Rosie’s often said that, “Carol Brady was like a mother to me.” And her kids just might really turn out as happy and loved as the fictional Brady Bunch.
Eleanor Roosevelt never quite achieved this level of motherhood. But she did have a rough start in life. But so did Rosie, who didn’t have Teddy Roosevelt as an uncle nor a trust fund like Eleanor.
Rosie & Eleanor lost their mothers by the ages of 10 and 8 respectively. Both had emotionally distant dads. Eleanor’s father was a hopeless alcoholic who got committed to a mental institution and died there before her 10th birthday. Uncle Teddy, her father’s brother, loved her dearly but that didn’t save her from an unhappy and insecure childhood.
Rosie used the TV as a substitute mom. Eleanor looked to her teacher at an English boarding school for maternal interest. The young instructor gave her that and much more: an abiding interest in liberal causes and social justice. Lincoln once observed that, “Suffering examined can lead to great compassion.”
Eleanor & Rosie share a passion for civil rights, charity for all, and occasional bouts with depression. Dark clouds often plague those who lose a parent much too young. The empty space in one’s broken heart is never filled.
But these two certainly know that GIVING is love multiplied.
The patrician Eleanor did volunteer work with young immigrants, exposed harsh working conditions endured by women and children and tirelessly worked for civil rights for black Americans.
When Marian Anderson, the famed black opera singer got banned from performing in Constitution Hall, owned by the Daughters of the American Revolution (DAR), because of her color, an indignant Eleanor swung into action. She quit the snobby, old establishment DAR, and arranged for the great diva to sing on the steps of the Lincoln Memorial to a live audience of 70,000 and millions of radio listeners nationwide.
In her post White House years, she worked for the UN and fought long and hard to secure dignity and justice for all. Dubbed the First Lady of the World by Harry Truman, she earned the honor for her tireless travel to insure human rights in every corner of the world.
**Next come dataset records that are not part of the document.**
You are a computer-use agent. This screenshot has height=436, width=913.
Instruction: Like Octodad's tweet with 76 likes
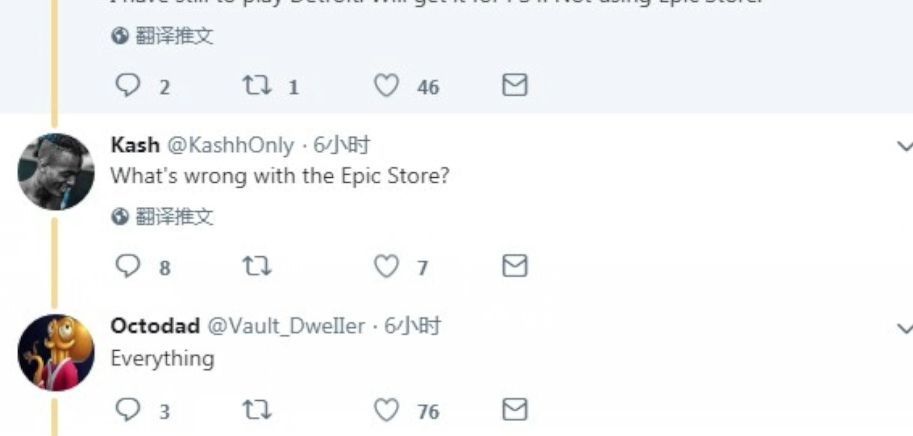coord(387,410)
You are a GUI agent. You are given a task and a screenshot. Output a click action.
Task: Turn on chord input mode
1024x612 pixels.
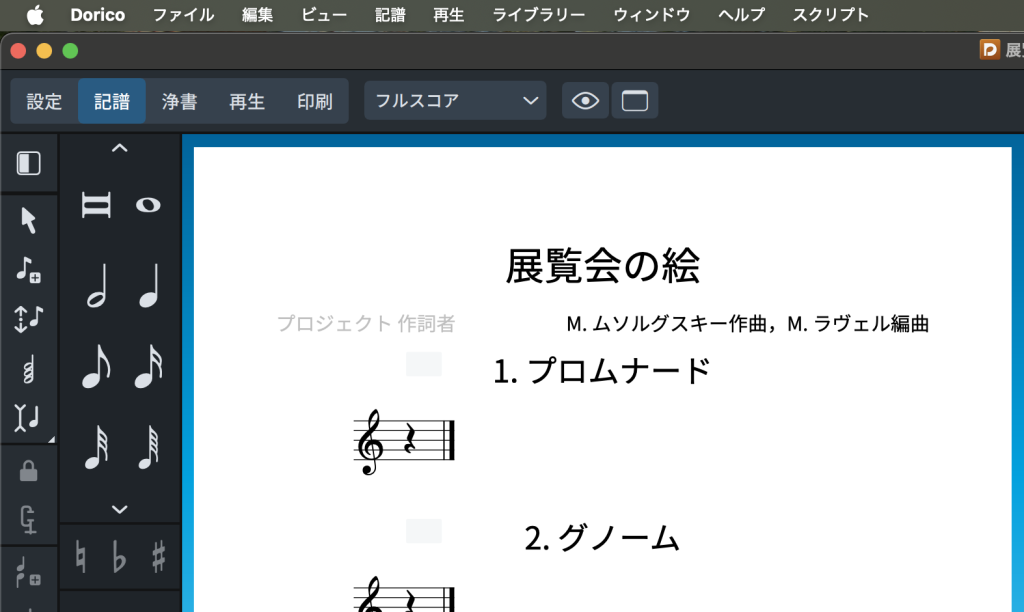[x=28, y=369]
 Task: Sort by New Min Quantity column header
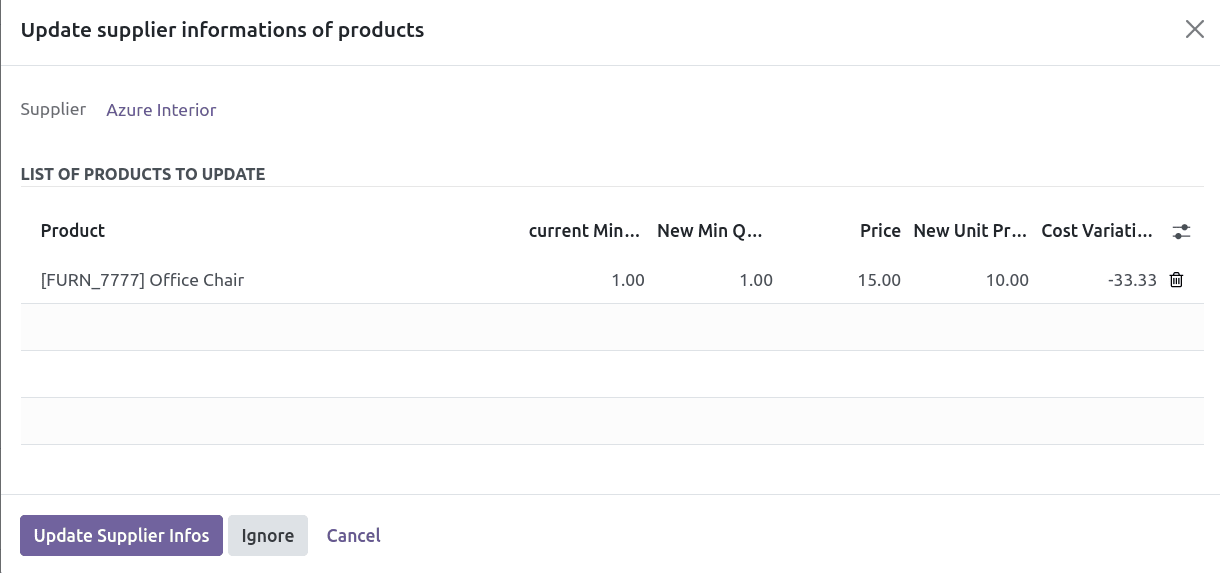tap(710, 231)
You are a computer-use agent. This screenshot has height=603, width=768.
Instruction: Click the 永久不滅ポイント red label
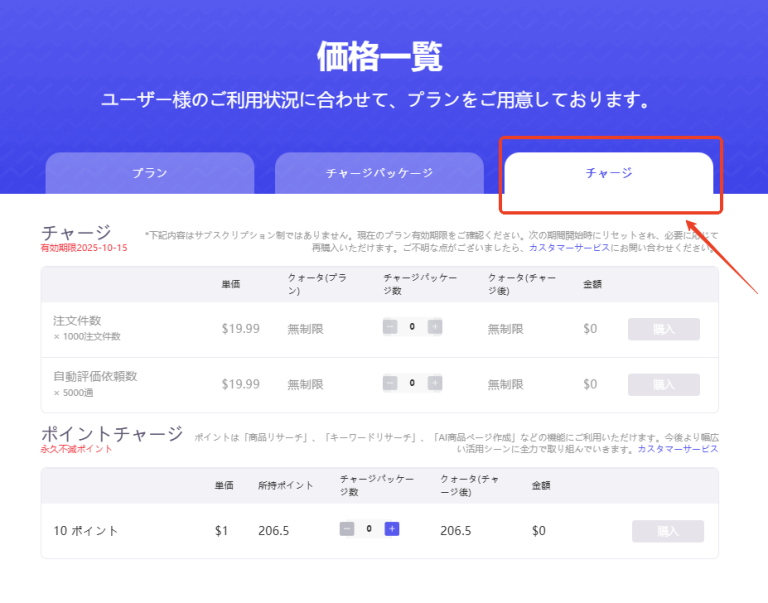coord(76,449)
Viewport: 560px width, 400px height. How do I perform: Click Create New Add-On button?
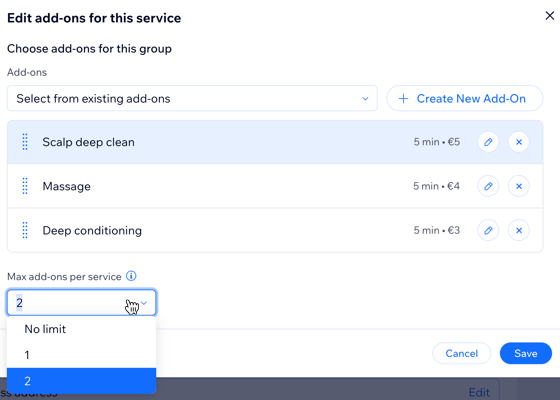[x=465, y=98]
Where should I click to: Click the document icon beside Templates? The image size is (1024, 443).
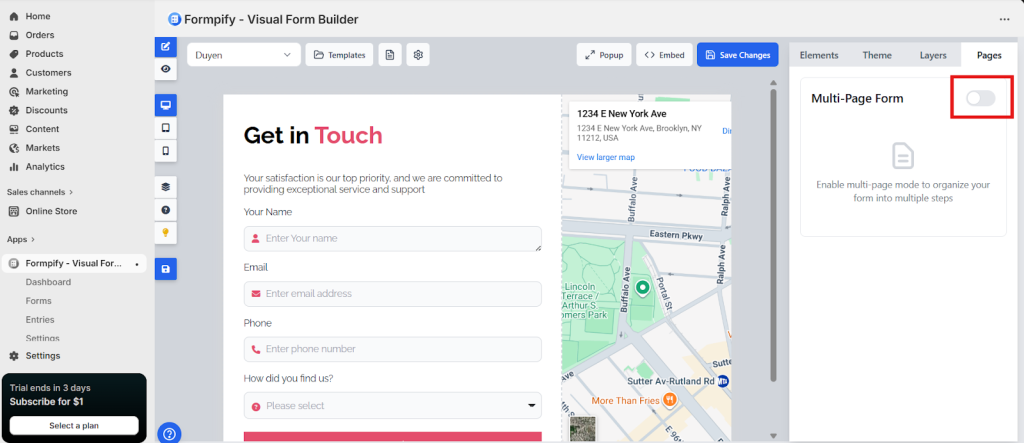pyautogui.click(x=390, y=55)
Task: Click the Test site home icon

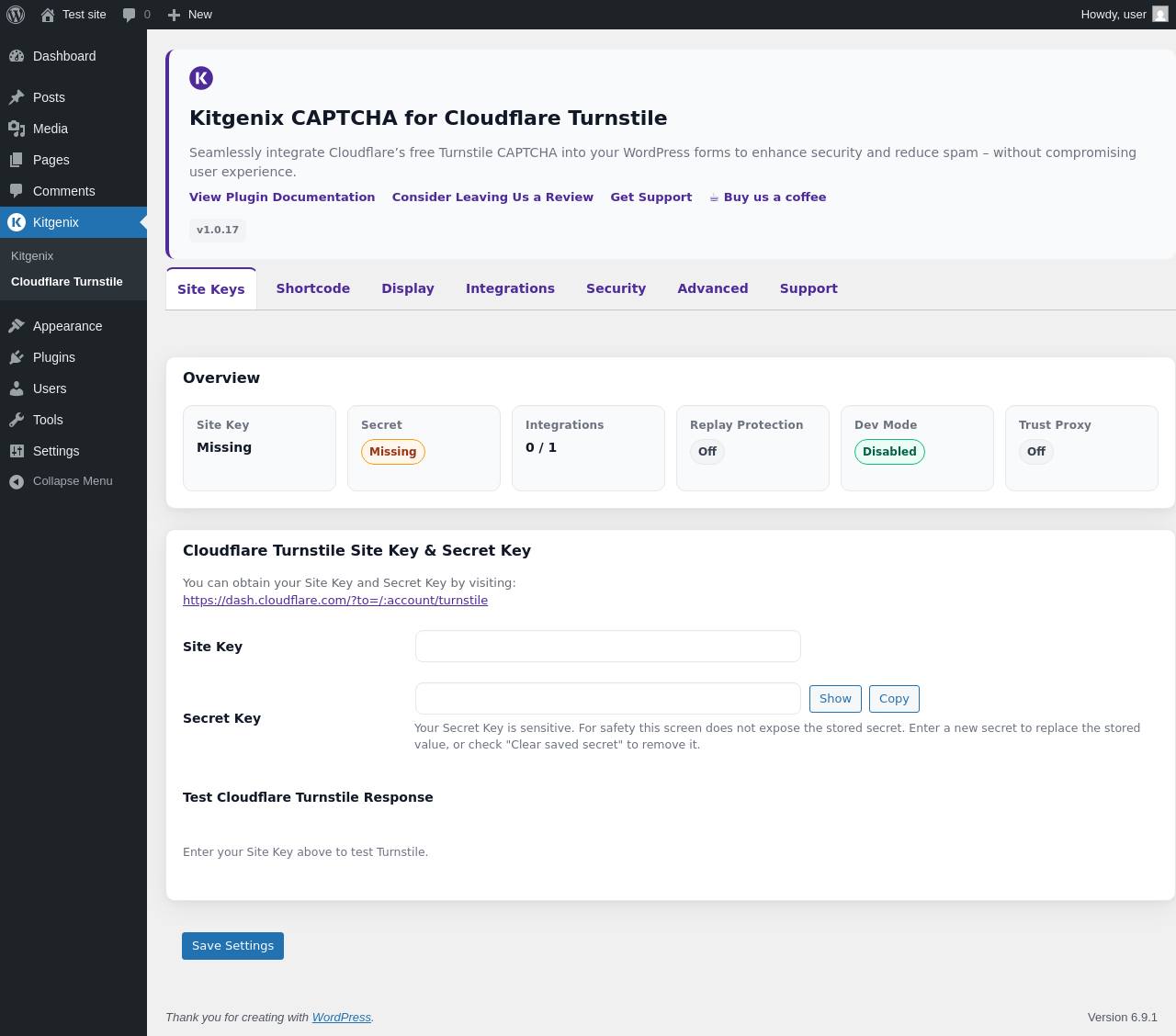Action: [48, 15]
When she died in 1962 at age 78, she had attained secular sainthood. A commemorative cartoon simply showed two angels looking towards an opening in the clouds with the caption: “She’s here!”
Rosie’s no slouch either in her peripatetic social activism. She’s a fearless advocate of gay adoption. She “came out” about her sexuality to Diane Sawyer on “Primetime” solely to overturn negative feelings and state laws barring gays from adopting unwanted kids.
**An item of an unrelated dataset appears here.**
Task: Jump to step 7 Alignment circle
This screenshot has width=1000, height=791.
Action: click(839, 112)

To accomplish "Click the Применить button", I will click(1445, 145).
Marilyn Monroe might still be alive if she was brought up by two loving, encouraging gay adoptive parents instead of the heterosexual foster parents who abused her mentally, physically and sexually. They doomed her to a sad, self-destructive life.
“Gay” family values came through brilliantly on the recent HBO special: “Rosie O’Donnell’s Gay Family Cruise”. Love and encouragement and kindness are the ONLY FAMILY VALUES needed by kids. And no one should get an easy pass based on sexual orientation. It takes more than that!!
An interesting footnote on the gay cruise: the gay families totaled 1,500 people and then there were two straight, fat women. The chubby gals took the cruise so that, “We could wear our bathing suits and go in the pool in a judgment-free environment.” For shame, America.
Rosie’s charitable foundation For All Kids has raised $50 million to help kids and their families. She led the Million Mother March on the Capitol to draw attention to the need for gun control in America.
She took on the rich and powerful publishing world, and got herself in a heated battle to get out of “Rosie Magazine” because it didn’t reflect her values. After being threatened with financial ruin and standing her ground, it ended in a legal draw. She won.
When she finds the time, she takes on celebrities for their boorish behavior and penny-pinching ways. Like not opening their wall safes for a worthy charity like the 9/ll Relief Fund.
She’s never guilty of boring us for a second. We can’t wait to see and hear her in a new venue, Barbara Walter’s venerable TV talk show, “The View”.
Rosie, we’re with you a thousand percent in your fight for social justice. Now just go out there and cream Star Jones whenever you can!